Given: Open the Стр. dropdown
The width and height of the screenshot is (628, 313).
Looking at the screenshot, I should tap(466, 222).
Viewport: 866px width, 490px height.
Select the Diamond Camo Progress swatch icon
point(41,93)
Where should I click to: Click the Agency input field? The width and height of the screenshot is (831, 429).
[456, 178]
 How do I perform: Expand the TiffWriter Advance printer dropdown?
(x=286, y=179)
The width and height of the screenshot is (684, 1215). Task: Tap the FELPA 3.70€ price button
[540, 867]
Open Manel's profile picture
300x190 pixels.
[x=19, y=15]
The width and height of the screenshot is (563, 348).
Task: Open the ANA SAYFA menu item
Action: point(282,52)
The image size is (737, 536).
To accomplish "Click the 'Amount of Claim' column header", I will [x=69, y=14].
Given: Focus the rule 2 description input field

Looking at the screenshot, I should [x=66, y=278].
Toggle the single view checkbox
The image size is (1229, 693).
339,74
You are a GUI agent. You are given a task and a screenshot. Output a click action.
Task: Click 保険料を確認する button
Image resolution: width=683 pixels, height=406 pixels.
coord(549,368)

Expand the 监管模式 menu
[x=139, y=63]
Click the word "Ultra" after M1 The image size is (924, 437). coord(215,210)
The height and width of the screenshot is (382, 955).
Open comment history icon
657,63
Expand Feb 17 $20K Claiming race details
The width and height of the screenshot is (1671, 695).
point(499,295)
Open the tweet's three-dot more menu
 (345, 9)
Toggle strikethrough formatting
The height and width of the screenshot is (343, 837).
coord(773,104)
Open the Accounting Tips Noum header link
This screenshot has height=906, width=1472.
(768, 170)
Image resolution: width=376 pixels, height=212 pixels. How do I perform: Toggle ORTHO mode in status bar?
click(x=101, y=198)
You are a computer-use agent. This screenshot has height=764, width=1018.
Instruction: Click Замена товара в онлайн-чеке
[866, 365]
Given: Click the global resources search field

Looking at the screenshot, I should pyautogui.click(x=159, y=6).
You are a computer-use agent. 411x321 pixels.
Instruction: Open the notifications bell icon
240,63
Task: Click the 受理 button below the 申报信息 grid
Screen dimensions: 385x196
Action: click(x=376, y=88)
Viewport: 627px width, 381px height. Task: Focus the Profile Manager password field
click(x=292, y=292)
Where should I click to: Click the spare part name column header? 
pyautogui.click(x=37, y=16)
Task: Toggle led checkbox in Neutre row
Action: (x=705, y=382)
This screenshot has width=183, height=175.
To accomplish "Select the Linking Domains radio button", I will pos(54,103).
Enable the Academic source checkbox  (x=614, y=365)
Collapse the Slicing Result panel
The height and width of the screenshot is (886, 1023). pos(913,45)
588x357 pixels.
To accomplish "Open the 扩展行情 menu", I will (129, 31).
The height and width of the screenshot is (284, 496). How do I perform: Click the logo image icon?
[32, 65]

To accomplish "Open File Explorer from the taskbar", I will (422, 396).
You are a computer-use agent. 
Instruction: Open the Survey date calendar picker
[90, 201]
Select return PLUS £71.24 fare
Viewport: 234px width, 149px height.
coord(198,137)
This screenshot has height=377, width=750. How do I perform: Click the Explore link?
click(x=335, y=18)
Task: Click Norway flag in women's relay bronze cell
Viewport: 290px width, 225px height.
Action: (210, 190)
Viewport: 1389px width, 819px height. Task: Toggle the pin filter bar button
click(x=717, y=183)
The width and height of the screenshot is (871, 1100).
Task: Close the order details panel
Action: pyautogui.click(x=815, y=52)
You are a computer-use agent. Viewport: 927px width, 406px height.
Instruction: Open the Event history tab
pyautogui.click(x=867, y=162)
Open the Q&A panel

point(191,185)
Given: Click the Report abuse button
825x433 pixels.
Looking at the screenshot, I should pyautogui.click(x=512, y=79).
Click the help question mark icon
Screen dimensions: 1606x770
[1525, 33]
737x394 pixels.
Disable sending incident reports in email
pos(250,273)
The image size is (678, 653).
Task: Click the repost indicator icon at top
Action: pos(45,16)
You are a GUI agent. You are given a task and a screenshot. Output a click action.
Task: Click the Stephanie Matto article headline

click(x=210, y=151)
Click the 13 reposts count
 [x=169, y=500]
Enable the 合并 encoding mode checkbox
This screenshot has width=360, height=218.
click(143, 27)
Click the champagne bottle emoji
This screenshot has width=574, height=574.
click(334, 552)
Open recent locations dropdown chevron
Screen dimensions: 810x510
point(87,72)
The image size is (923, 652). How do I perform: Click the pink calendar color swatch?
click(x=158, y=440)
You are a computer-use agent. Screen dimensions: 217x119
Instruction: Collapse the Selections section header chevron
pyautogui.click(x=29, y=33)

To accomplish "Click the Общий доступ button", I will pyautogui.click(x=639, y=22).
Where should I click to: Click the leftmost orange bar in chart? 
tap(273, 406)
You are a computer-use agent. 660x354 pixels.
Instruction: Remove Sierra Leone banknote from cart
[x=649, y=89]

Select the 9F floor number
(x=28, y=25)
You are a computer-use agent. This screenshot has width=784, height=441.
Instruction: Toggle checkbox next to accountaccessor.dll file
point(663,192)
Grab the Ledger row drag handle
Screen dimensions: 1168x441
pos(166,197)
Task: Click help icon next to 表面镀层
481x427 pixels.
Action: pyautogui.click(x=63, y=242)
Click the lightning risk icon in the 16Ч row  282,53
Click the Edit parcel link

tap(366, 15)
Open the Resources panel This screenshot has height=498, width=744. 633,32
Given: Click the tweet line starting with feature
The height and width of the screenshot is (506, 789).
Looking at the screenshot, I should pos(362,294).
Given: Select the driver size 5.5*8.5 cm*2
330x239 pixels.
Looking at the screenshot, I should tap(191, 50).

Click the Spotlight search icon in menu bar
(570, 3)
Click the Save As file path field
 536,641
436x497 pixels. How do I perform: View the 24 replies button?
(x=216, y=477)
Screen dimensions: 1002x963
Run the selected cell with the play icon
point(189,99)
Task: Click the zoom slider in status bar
——
* [Exercise objective] Word for word, repeat every line of the data.

* [Answer for the task]
Given: Open the Стр. dropdown
The width and height of the screenshot is (628, 313).
Looking at the screenshot, I should tap(466, 222).
Viewport: 866px width, 490px height.
Select the Diamond Camo Progress swatch icon
point(41,93)
Where should I click to: Click the Agency input field? The width and height of the screenshot is (831, 429).
[456, 178]
 How do I perform: Expand the TiffWriter Advance printer dropdown?
(x=286, y=179)
The width and height of the screenshot is (684, 1215). Task: Tap the FELPA 3.70€ price button
[540, 867]
Open Manel's profile picture
300x190 pixels.
[x=19, y=15]
The width and height of the screenshot is (563, 348).
Task: Open the ANA SAYFA menu item
Action: point(282,52)
The image size is (737, 536).
To accomplish "Click the 'Amount of Claim' column header", I will [x=69, y=14].
Given: Focus the rule 2 description input field

Looking at the screenshot, I should [x=66, y=278].
Toggle the single view checkbox
The image size is (1229, 693).
339,74
You are a GUI agent. You are given a task and a screenshot. Output a click action.
Task: Click 保険料を確認する button
Image resolution: width=683 pixels, height=406 pixels.
coord(549,368)

Expand the 监管模式 menu
[x=139, y=63]
Click the word "Ultra" after M1 The image size is (924, 437). coord(215,210)
The height and width of the screenshot is (382, 955).
Open comment history icon
657,63
Expand Feb 17 $20K Claiming race details
The width and height of the screenshot is (1671, 695).
point(499,295)
Open the tweet's three-dot more menu
 (345, 9)
Toggle strikethrough formatting
The height and width of the screenshot is (343, 837).
coord(773,104)
Open the Accounting Tips Noum header link
This screenshot has height=906, width=1472.
(768, 170)
Image resolution: width=376 pixels, height=212 pixels. How do I perform: Toggle ORTHO mode in status bar?
click(x=101, y=198)
You are a computer-use agent. This screenshot has height=764, width=1018.
Instruction: Click Замена товара в онлайн-чеке
[866, 365]
Given: Click the global resources search field

Looking at the screenshot, I should pyautogui.click(x=159, y=6).
You are a computer-use agent. 411x321 pixels.
Instruction: Open the notifications bell icon
240,63
Task: Click the 受理 button below the 申报信息 grid
Screen dimensions: 385x196
Action: click(x=376, y=88)
Viewport: 627px width, 381px height. Task: Focus the Profile Manager password field
click(x=292, y=292)
Where should I click to: Click the spare part name column header? 
pyautogui.click(x=37, y=16)
Task: Toggle led checkbox in Neutre row
Action: (x=705, y=382)
This screenshot has width=183, height=175.
To accomplish "Select the Linking Domains radio button", I will pos(54,103).
Enable the Academic source checkbox  (x=614, y=365)
Collapse the Slicing Result panel
The height and width of the screenshot is (886, 1023). pos(913,45)
588x357 pixels.
To accomplish "Open the 扩展行情 menu", I will (129, 31).
The height and width of the screenshot is (284, 496). How do I perform: Click the logo image icon?
[32, 65]

To accomplish "Open File Explorer from the taskbar", I will (422, 396).
You are a computer-use agent. 
Instruction: Open the Survey date calendar picker
[90, 201]
Select return PLUS £71.24 fare
Viewport: 234px width, 149px height.
coord(198,137)
This screenshot has height=377, width=750. How do I perform: Click the Explore link?
click(x=335, y=18)
Task: Click Norway flag in women's relay bronze cell
Viewport: 290px width, 225px height.
Action: (210, 190)
Viewport: 1389px width, 819px height. Task: Toggle the pin filter bar button
click(x=717, y=183)
The width and height of the screenshot is (871, 1100).
Task: Close the order details panel
Action: pyautogui.click(x=815, y=52)
You are a computer-use agent. Viewport: 927px width, 406px height.
Instruction: Open the Event history tab
pyautogui.click(x=867, y=162)
Open the Q&A panel

point(191,185)
Given: Click the Report abuse button
825x433 pixels.
Looking at the screenshot, I should pyautogui.click(x=512, y=79).
Click the help question mark icon
Screen dimensions: 1606x770
[1525, 33]
737x394 pixels.
Disable sending incident reports in email
pos(250,273)
The image size is (678, 653).
Task: Click the repost indicator icon at top
Action: pos(45,16)
You are a GUI agent. You are given a task and a screenshot. Output a click action.
Task: Click the Stephanie Matto article headline

click(x=210, y=151)
Click the 13 reposts count
 [x=169, y=500]
Enable the 合并 encoding mode checkbox
This screenshot has width=360, height=218.
click(143, 27)
Click the champagne bottle emoji
This screenshot has width=574, height=574.
click(334, 552)
Open recent locations dropdown chevron
Screen dimensions: 810x510
point(87,72)
The image size is (923, 652). How do I perform: Click the pink calendar color swatch?
click(x=158, y=440)
You are a computer-use agent. Screen dimensions: 217x119
Instruction: Collapse the Selections section header chevron
pyautogui.click(x=29, y=33)

To accomplish "Click the Общий доступ button", I will pyautogui.click(x=639, y=22).
Where should I click to: Click the leftmost orange bar in chart? 
tap(273, 406)
You are a computer-use agent. 660x354 pixels.
Instruction: Remove Sierra Leone banknote from cart
[x=649, y=89]

Select the 9F floor number
(x=28, y=25)
You are a computer-use agent. This screenshot has width=784, height=441.
Instruction: Toggle checkbox next to accountaccessor.dll file
point(663,192)
Grab the Ledger row drag handle
Screen dimensions: 1168x441
pos(166,197)
Task: Click help icon next to 表面镀层
481x427 pixels.
Action: pyautogui.click(x=63, y=242)
Click the lightning risk icon in the 16Ч row  282,53
Click the Edit parcel link

tap(366, 15)
Open the Resources panel This screenshot has height=498, width=744. 633,32
Given: Click the tweet line starting with feature
The height and width of the screenshot is (506, 789).
Looking at the screenshot, I should pos(362,294).
Given: Select the driver size 5.5*8.5 cm*2
330x239 pixels.
Looking at the screenshot, I should tap(191, 50).

Click the Spotlight search icon in menu bar
(570, 3)
Click the Save As file path field
 536,641
436x497 pixels. How do I perform: View the 24 replies button?
(x=216, y=477)
Screen dimensions: 1002x963
Run the selected cell with the play icon
point(189,99)
Task: Click the zoom slider in status bar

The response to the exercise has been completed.